L’ipotesi, che Becchetti-Paganetto definiscono “affetta da ottimismo deterministico”, che il capitale si diriga automaticamente in quei paesi in cui è scarso perché il suo rendimento è maggiore, non è dunque suffragata dai fatti. Il problema è che affinché il capitale sia profittevole, sono necessarie una serie di condizioni di contorno fondamentali (qualità del sistema istituzionale, qualità delle risorse umane, coesione sociale, disponibilità di tecnologie), senza le quali il suo rendimento non è cosi elevato come ipotizzato dalla teoria neo-classica.

Teoria della crescita endogena
L’esogenità della crescita dei modelli tradizionali è una conclusione importante e che ha suscitato molte discussioni: si tratta infatti di un risultato assai forte: esso afferma in pratica che la dinamica di espansione non viene influenzata dalle decisioni degli individui, o meglio dalla specifica forma delle loro preferenze. Si tratta di una conclusione in fondo piuttosto controintuitiva, almeno in un impostazione fondata sull’equilibrio generale, all’origine di crescenti insoddisfazioni e critiche, sia teoriche che empiriche. Dal punto di vista teorico, le scelte di allocazione tra consumo e risparmio dovrebbero giocare un ruolo più attivo nel sentiero dinamico finale dell’economia. Da un punto di vista empirico il modello dovrebbe spiegare anche le notevoli e persistenti disparità tra i tassi di crescita dei vari paesi. L’unica spiegazione offerta dalla teoria tradizionale si basa in sostanza sulla differente dinamica tecnologica che le varie economie sperimenterebbero. Tale spiegazione appare però largamente insoddisfacente per vari motivi.
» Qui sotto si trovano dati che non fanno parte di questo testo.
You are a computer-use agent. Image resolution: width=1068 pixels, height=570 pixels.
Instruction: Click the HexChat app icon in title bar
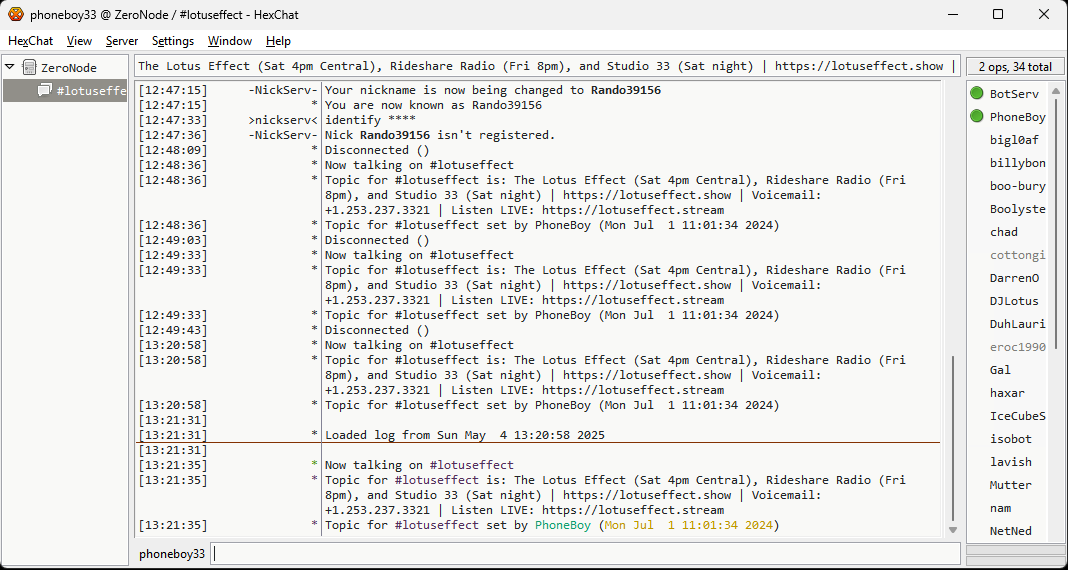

In primo luogo appare forse eccessivo ridurre la complessità di un fenomeno fondamentale come la crescita di lungo periodo ad unico fattore per di più interamente “esogeno” (nel senso specificato in precedenza). In secondo luogo, nel lungo periodo la tecnologia dovrebbe comunque diffondersi in maniera abbastanza capillare a livello internazionale; sempre con un orizzonte temporale sufficientemente lungo, il progresso tecnologico (perlomeno nel modo in cui è trattato nel modello esogeno) dovrebbe essere una sorta di bene liberamente disponibile per i vari sistemi economici nazionali.
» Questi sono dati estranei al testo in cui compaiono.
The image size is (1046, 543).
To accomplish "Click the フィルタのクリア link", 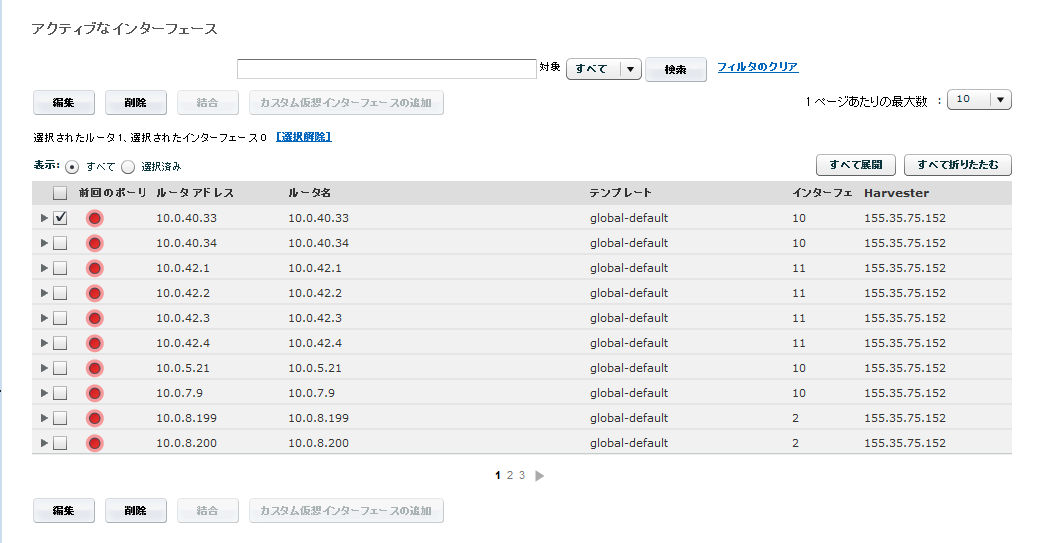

La teoria si è mossa pertanto in tempi recenti verso una soluzione di questo problema, cercando di endogenizzare il tasso di crescita dell’economia; in tal modo si risolverebbero non solo i problemi teorici della crescita esogena, ma si offrirebbe anche una spiegazione delle differenze internazionali nella crescita.
Tecnologia endogena: uno degli approcci seguiti è stato quello di internalizzare il progresso tecnico, con elaborazioni teoriche che tenessero conto che la variabile tecnologica rappresenta non il frutto del caso ma piuttosto delle scelte degli individui delle imprese e delle politiche economiche. In questo nuovo tipo di approccio il progresso tecnico diventa dunque una variabile da determinare e spiegare a partire da altre variabili economiche. In tal modo la crescita diventa una grandezza endogena influenzabile con opportune scelte di politica economica e di promozione dell’innovazione tecnologica.
I pionieri di questa concezione possono essere considerati Nicholas Kaldor e Kenneth Arrow, i quali tentarono di spiegare in termini economici il progresso tecnico. Arrow sosteneva che quest’ultimo si genera essenzialmente nell’apprendimento che si ricava nell’atto stesso di produrre (learning by doing).
Limitando l’attenzione al solo aspetto della tecnologia gli studiosi si accorgevano però che troppa parte della realtà restava fuori dal modello e i modelli dunque soffrivano ancora di scarsa capacità descrittiva e previsiva rispetto a quanto accadeva nelle economie reali.